Former Westporter Briggs Swift Cunningham Jr., the captain of the winning yacht in the 1958 America’s Cup and a longtime sports car racing figure, has died. He was 96.
Cunningham died Wednesday at home in Las Vegas from complications of Alzheimer’s disease, said his wife, Laura Cunningham.
Cunningham lived in Westport for many years before moving to California in the 1960s and then to Nevada in 1999.
His survivors include daughter Lucie McKinney of Westport, widow of Stewart B. McKinney, the Republican congressman who represented the area for 17 years before his death in 1987.
Cunningham’s first wife was the former Lucie Bedford, daughter of Standard Oil heir Frederick T. Bedford, who died in 1963.
Now Lucie Bedford Cunningham Warren, she continues to live in Westport as does her sister Ruth Thomas Bedford.
The Bedford family has a long history of philanthropy in Westport, having donated substantial amounts of real estate and development funds to build the YMCA and schools.
Cunningham pursued yachting and auto racing with a fortune inherited from his father, a wealthy Cincinnati financier and early investor in Procter & Gamble.
He was the captain of Columbia when it won the America’s Cup.
Later, he was active in competitive sailing at Westport’s Cedar Point Yacht Club and the Pequot Yacht Club in Fairfield.
Fellow yachtsmen recall the lavish parties Cunnigham threw at his Green’s Farms area home following the races.
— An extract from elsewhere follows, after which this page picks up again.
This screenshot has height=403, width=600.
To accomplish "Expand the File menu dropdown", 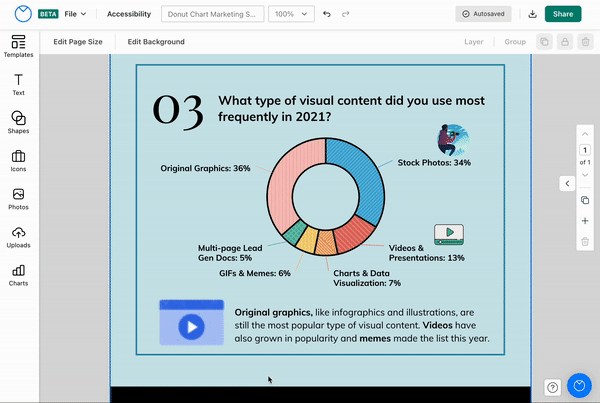I will pyautogui.click(x=76, y=15).
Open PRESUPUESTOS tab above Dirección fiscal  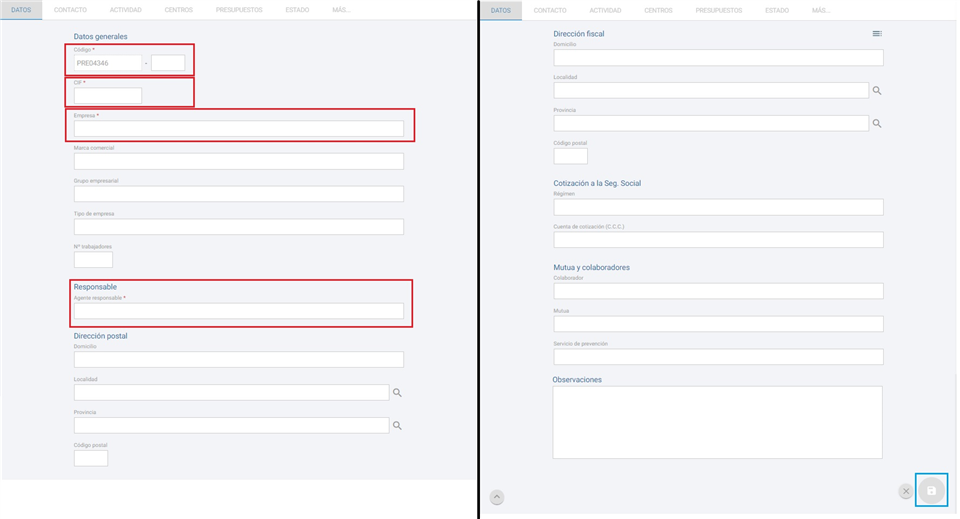pyautogui.click(x=720, y=10)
They often included bagpipers, in accord with his Scottish heritage.
He helped found the Sports Car Club of America and the Automobile Racing Club of America.
His name became part of sailing terminology through his 1958 invention of the “cunningham,” a line controlling sail tension.
Other survivors include a son, Briggs Cunningham III, of Danville, Ky., and daughter Cythlen Maddock, of Palm Beach, Fla.
A funeral is scheduled Aug. 8 in Corona Del Mar, Calif.